[start of Reading passage]

I have a stained glass in a bed that gets all day sun from about 7am to about 2 or 3pm. I put it in this bed last year from an area that actually got 1-2 hours more sun. I don't remember it burning so badly last year. This year there is a ton of sun damage on the leaves. BUT we also do not usually get or stay hot here and it has been downright unrelentlessness with the heat. I have some that are in only 2 hours of sun that have minor sun damage this year that never have had any sun damage. Should I move it to a place with less sun or do you think it may just be an odd year for sun damage? Is Stained Glass normally ok in this much sun. I live in Northern Maine where we usually stay pretty cool. Even my Liberty has no sun damage at all but it may get 1 possibly 2 hours less sun.

On another note I just moved Carnival and Halcyon over with my stained glass. The Halcyon was getting only 1 less hour of sun but the Carnival was only getting 2-3 hours of morning sun before I moved it. Was this a bad move?

My problem is I am trying to fix my flower bed and I somehow put 3 hostas(Adorable, Avacado and Stained glass) that all looked similar last year in a bed I wanted contrasting color in.

Comments (6)

  • dg
    9 years ago

    It's possible that you haven't well watered enough to compensate for sun exposure and the more intense heat you say you have gotten this year.

  • User
    9 years ago

    I'd say not to move them due to the SUN damage. BUT, if you want to change up your color scheme in the bed, then do it for that reason.

    It is a particularly brutal year for sun. I am watering every day now, and some of my fragrants (but not specifically Stained Glass) are in mostly AFTERNOON sun in zone 9a. SG gets morning sun, mid day shade, and late afternoon sun. It is not burning.

    However, the thinking is since it is already burned, to leave it there, keep it watered, and it will finish growing mostly roots so that next year it will be a lot larger. If you need to, increase the amount of water you give your hosta. Try to drown them with love. With my watering every day, the air is still hot, but it gets cooled for a period of time which helps me to grow them here. I have a thick layer of mulch with my pots, and the evaporative process helps cool things down. I don't think you have the high humidity with your heat up (excuse me, DOWN MAINE) there that we have as a regular thing in south Alabama.

    Give them water. Don't give them fertilizer this late in your growing season. They'll be asleep in another month anyway, won't they? Down here, we still have September, October, and November to get through before they go dormant in December. Then somehow they need 40 days of dormancy to wake up and do it all over again in mid March. My problem is not keeping them warm, but providing enough cool hours.

    Oh yeah....I forgot to add this disclaimer: My experience is with hosta in POTS.

  • ken_adrian Adrian MI cold Z5
    9 years ago

    i say quit moving them ...

    how about it stays in one spot for two years.. before you make conclusions about too much sun ...

    you really need to let it grow a root mass ... before you determine its roots cant cope in the amount of sun you have it in ..

[end of Reading passage]

- **Parts of the exercise**:
1. Answer these questions about the hosta discussion:
(a) Where does the person who asks about the Stained Glass hosta live?
(b) How many hours of morning sun was the Carnival getting before it was moved?
(c) How many days of dormancy does the commenter in south Alabama say the hostas need before they wake up again?
2. Copy, word for word, the part of the hosta discussion from "I have a stained" to "hours less sun.".
Rely on nothing but the hosta discussion itself.

[start of Material]

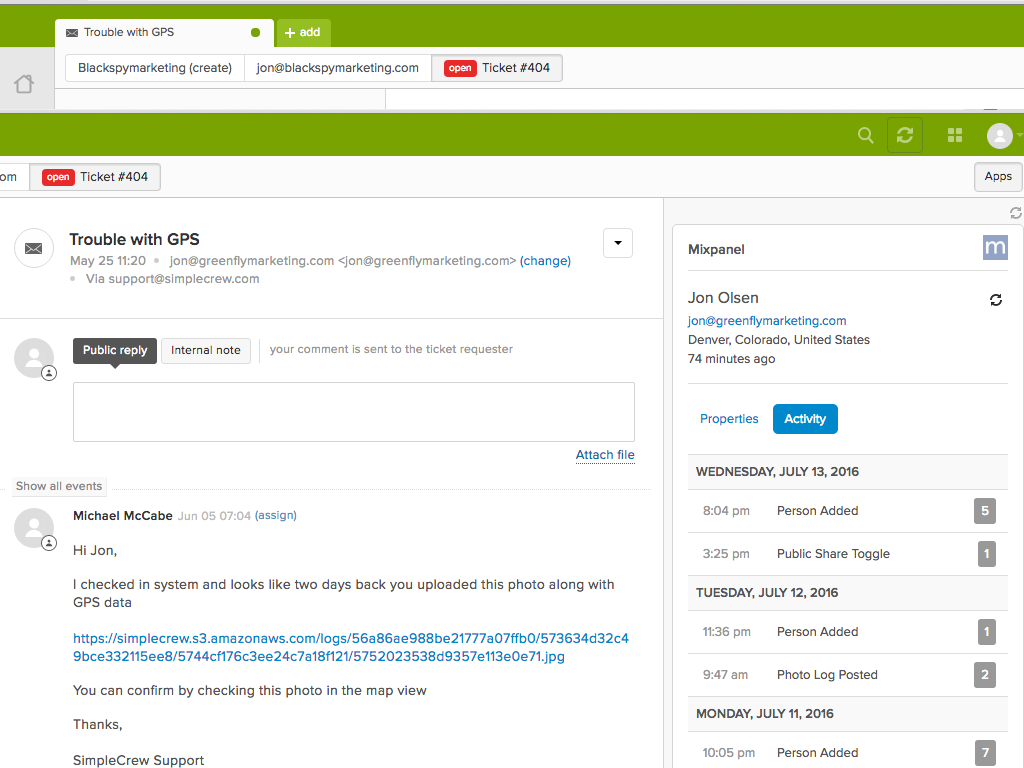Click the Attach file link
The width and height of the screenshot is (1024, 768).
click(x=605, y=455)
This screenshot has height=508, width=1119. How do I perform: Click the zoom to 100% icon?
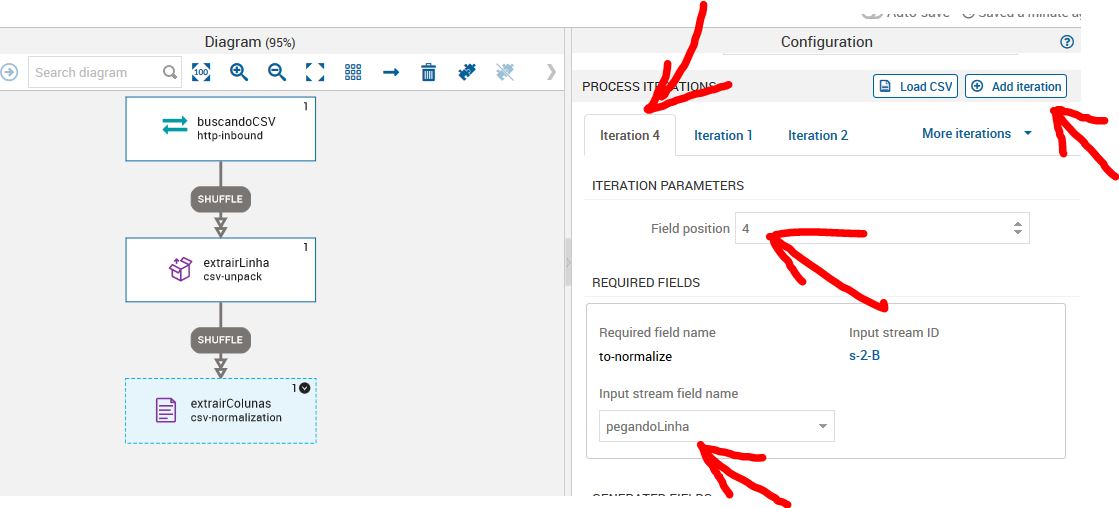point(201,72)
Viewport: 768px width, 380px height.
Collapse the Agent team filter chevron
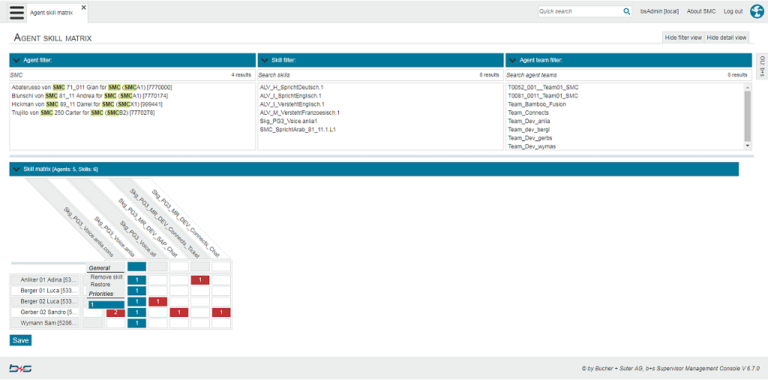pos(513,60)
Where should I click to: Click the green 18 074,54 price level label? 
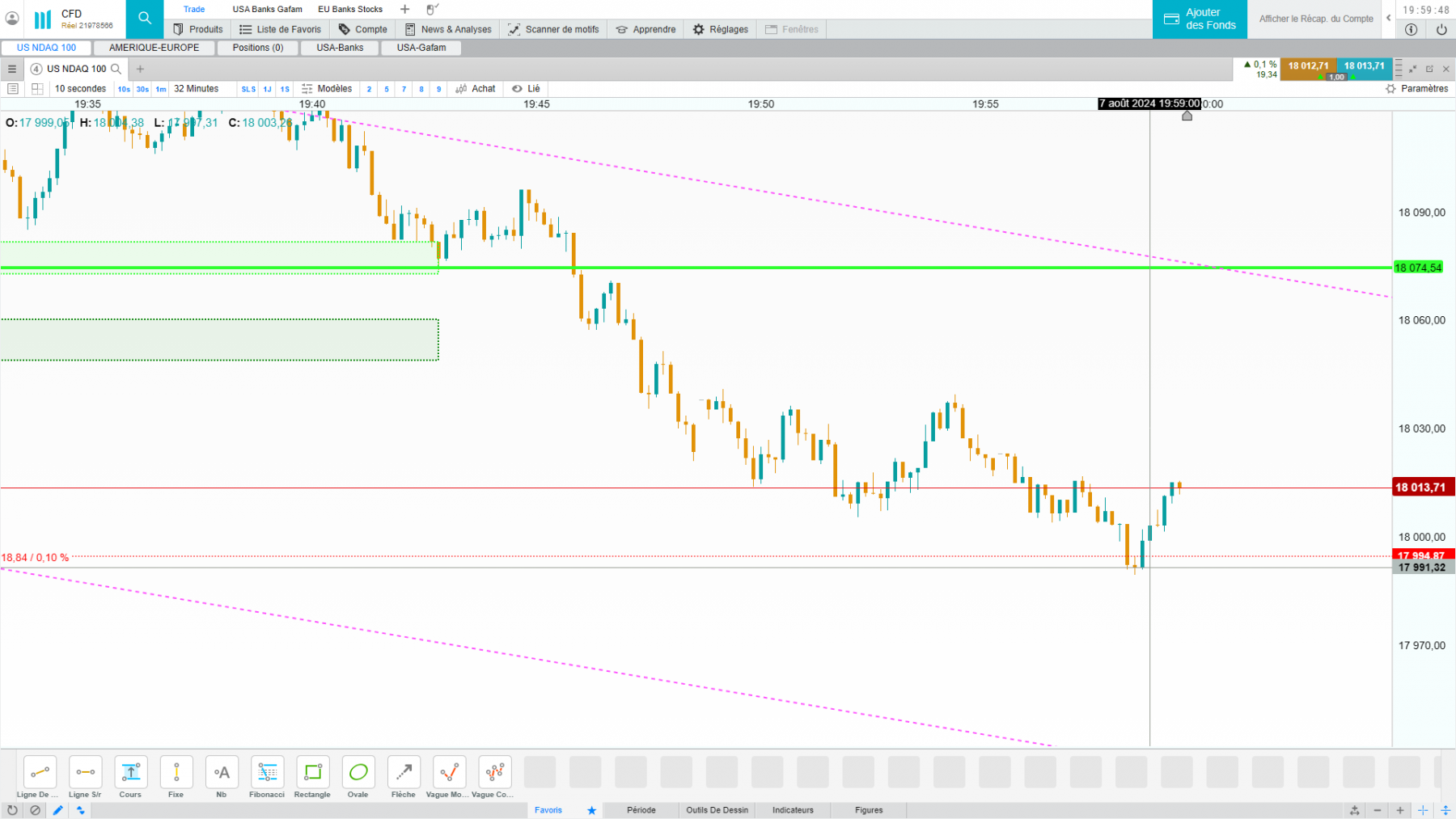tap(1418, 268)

[end of Material]
[start of Material]

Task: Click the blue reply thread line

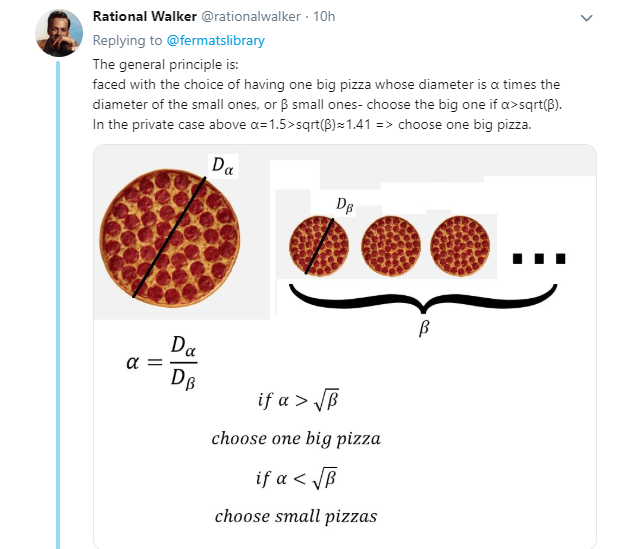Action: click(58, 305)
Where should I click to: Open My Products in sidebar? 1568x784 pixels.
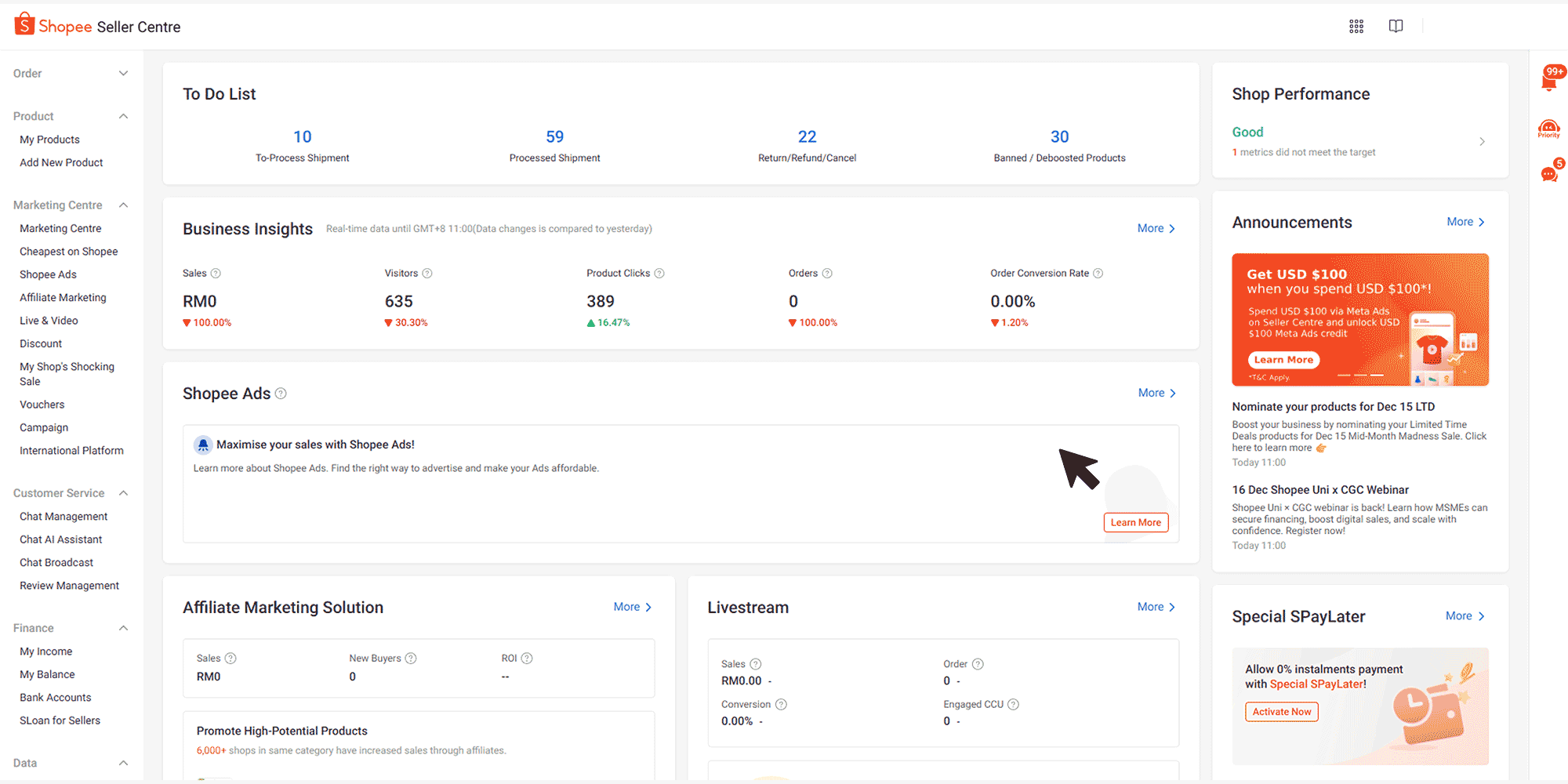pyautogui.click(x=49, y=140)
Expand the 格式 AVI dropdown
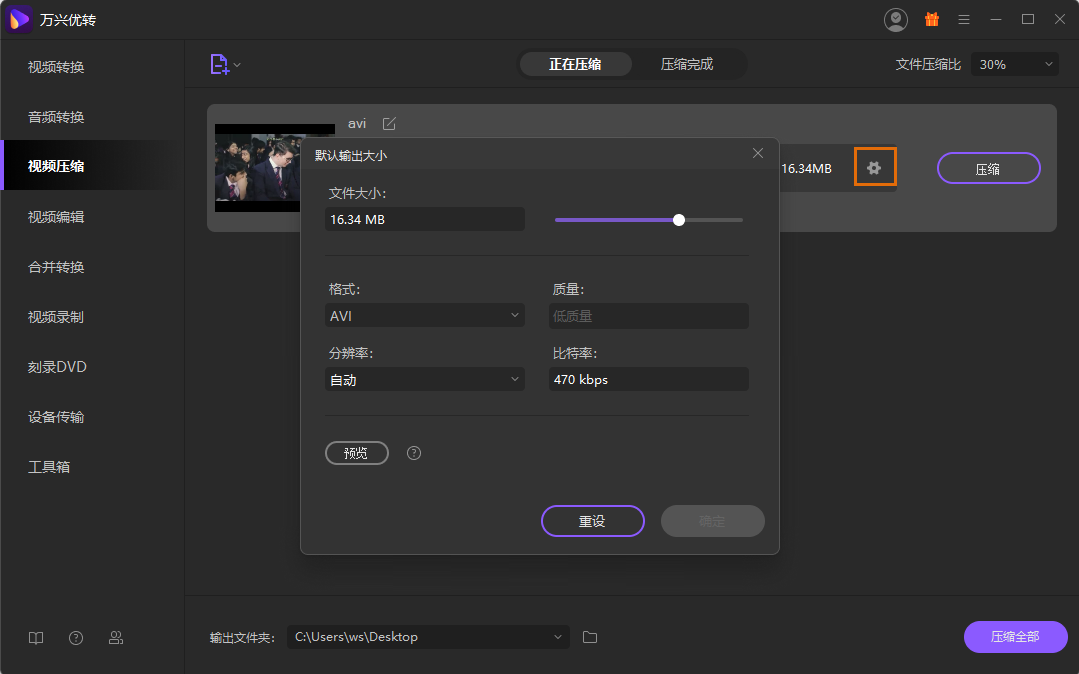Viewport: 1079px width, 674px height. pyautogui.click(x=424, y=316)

[end of Material]

- **Solutions in order**:
1.
(a) Northern Maine
(b) 2-3 hours
(c) 40 days

2.
I have a stained glass in a bed that gets all day sun from about 7am to about 2 or 3pm. I put it in this bed last year from an area that actually got 1-2 hours more sun. I don't remember it burning so badly last year. This year there is a ton of sun damage on the leaves. BUT we also do not usually get or stay hot here and it has been downright unrelentlessness with the heat. I have some that are in only 2 hours of sun that have minor sun damage this year that never have had any sun damage. Should I move it to a place with less sun or do you think it may just be an odd year for sun damage? Is Stained Glass normally ok in this much sun. I live in Northern Maine where we usually stay pretty cool. Even my Liberty has no sun damage at all but it may get 1 possibly 2 hours less sun.